Okay here it is I’m not very good at directions but I do understand cold weather blowing through my house I was using felt paper when going around my Foundation but I’m finding spots that are just way too and even now I need a cheap quick fix before I freeze to death I happen to have on hand 3 foot wide by 8 foot long by 2 foot sick Square chunks of Styrofoam I cut him in a 4in square slippers 8 foot long can I build a wall in front of my old wall and will that keep the cold out possibly
Old houses must breathe.
Do not seal it with any man made products you are just asking for trouble.
Natural sheep’s wool may suit
Let the air circulate and any damp will evaporate from the stone work.
Gentle background dry heat and air circulation are most important
Alternatively you could get a breathable sealer and coat the old stone with it if you feel you have to do something.
The damp has to get away if you seal the basement the damp will travel elsewhere
Dig a French drain around the outside wall of the house and back fill with gravel to allow the water away from the house.
Houses – new or old – do not need to “breathe.” Adequate ventilation is needed for the occupants, not the house. Air infiltration into wooden houses carries moisture, which creates mold and rot. What the house must have is that moisture is not trapped anywhere. Ventilation is one strategy which has come to be called “breathing.” It’s not, it’s forcing moisture evaporation. In a basement with stone walls, if the walls are not insulated, heat penetrates and can melt exterior (ground) ice; this can seep into stone walls and then refreeze, prying these walls apart over time. My advice: Insulate stone walls on the inside so that heat does not move into them. I would use insulating mortar to even them out, then either 2″ of 2-part foam or 2″ of polyisocyanurate board with a fire-block treatment over the walls and seal all edges and joins with foam. Insulate and seal the rim joist.
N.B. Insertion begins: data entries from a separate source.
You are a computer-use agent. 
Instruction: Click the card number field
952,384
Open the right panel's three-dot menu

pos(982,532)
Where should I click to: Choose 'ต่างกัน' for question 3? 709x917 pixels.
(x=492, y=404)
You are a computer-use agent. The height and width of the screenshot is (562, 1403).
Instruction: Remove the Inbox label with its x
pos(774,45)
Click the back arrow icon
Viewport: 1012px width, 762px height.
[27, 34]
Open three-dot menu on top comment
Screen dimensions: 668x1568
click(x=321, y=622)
I meant to say above that the dirt does not come in direct contact with the framing members…
What if you want to insulate stone foundation but do not want to have finished walls in the basement?
We have the same question. The stone walls don’t need to be finished, just insulated. I hope someone answers.
I have the same question as the last two. Just want to insulate the walls not finish the basement.
I have a 1772 house. The livingroom was always very cold where the rest of the house was okay. I have a stone foundation below grade that never froze. I’ve lived here since 1970. A energy company came in and foamed the walls. Now the livingroom is colder tan it was and so is the basement. I should mention that I replaced an old broken sliding glas door in the livingroom. It is one of Marvin’s best. Any thoughts?